There is a demand to appoint more and more judges with the goal of disposing of every case in this country within five years. It is true that speedy justice is important, but it is equally important to deliver judgments which reflect adjudication on merit. There is a need to have a transparent and objective system with an integral component of on time justice delivery. The legal system that we inherited from the British has continued for more than seven decades. The procedural laws have not undergone changes to suit our modern day needs. Definitely, we have added new laws, but many statutes did not have even a lifespan of a decade.
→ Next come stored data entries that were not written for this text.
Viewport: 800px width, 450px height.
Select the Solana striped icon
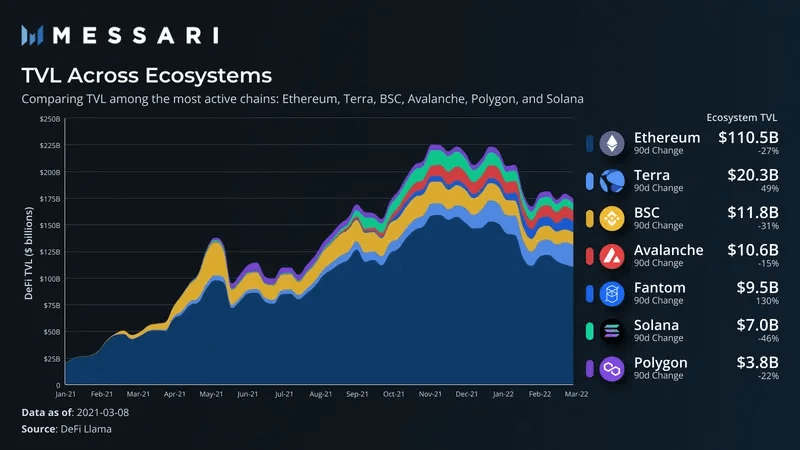pos(611,329)
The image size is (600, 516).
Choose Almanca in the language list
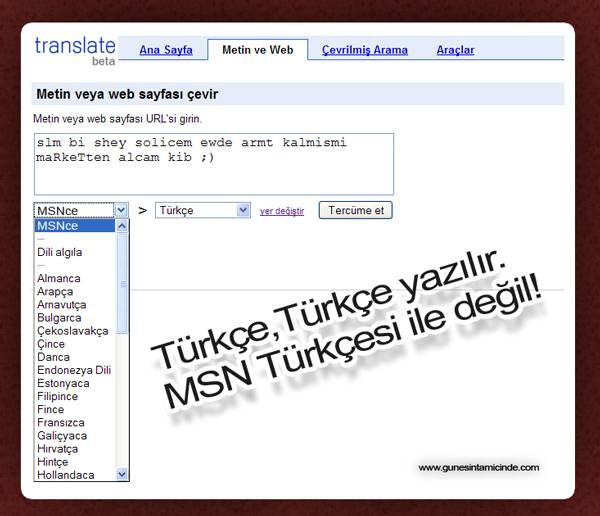(x=59, y=278)
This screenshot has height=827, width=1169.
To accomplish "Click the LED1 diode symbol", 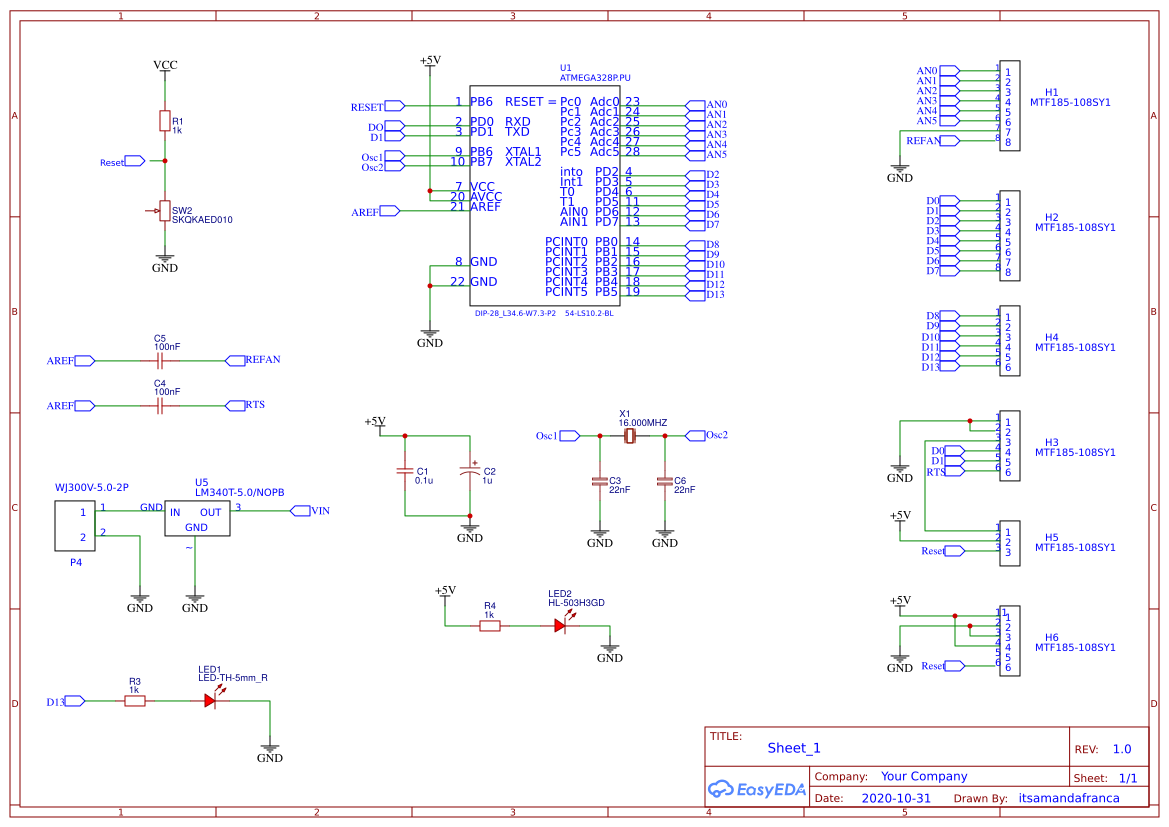I will pyautogui.click(x=210, y=702).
The only dimension in which the legal system has grown is the volume of litigants and cases. This has choked the legal system. A sine qua non for a vibrant and working democracy is an effective and responsive legal system. Cases pending for years, judgments that are per incuriam, ignored precedents and the salutary principle of stare decisis or subjectivity frustrate citizens who lose faith not only in the legal system, but also in democracy. There has been a persistent demand for better infrastructure and larger manpower to deliver effective justice. Certainly, lack of adequate capital expenditure to create the required infrastructure to ensure a healthy, robust, responsive and effective legal system is one of the ills plaguing the legal system. Setting up huge infrastructure will take time. So, we need a system which needs least infrastructure and is transparent. The nub of the problem does not lie in lack of infrastructure. What is needed is creating a penetrative justice delivery system which is fair, transparent and proactive. The satisfaction of the litigant does not come from only quick-fix justice delivery but also from transparent, reliable and effective service delivery.
There are many facets of this problem but in this article I intend to focus on reform in the administration of criminal justice by numerical indexing of evidences. In their quest to find solutions to this problem, investigating agencies, prosecuting agencies and the judicial system need to work coherently and imbibe new ways and means to improve Criminal Justice System along with simplification of procedures. Yes, this puts a greater onus on all stakeholders to improve the quality of the legal system.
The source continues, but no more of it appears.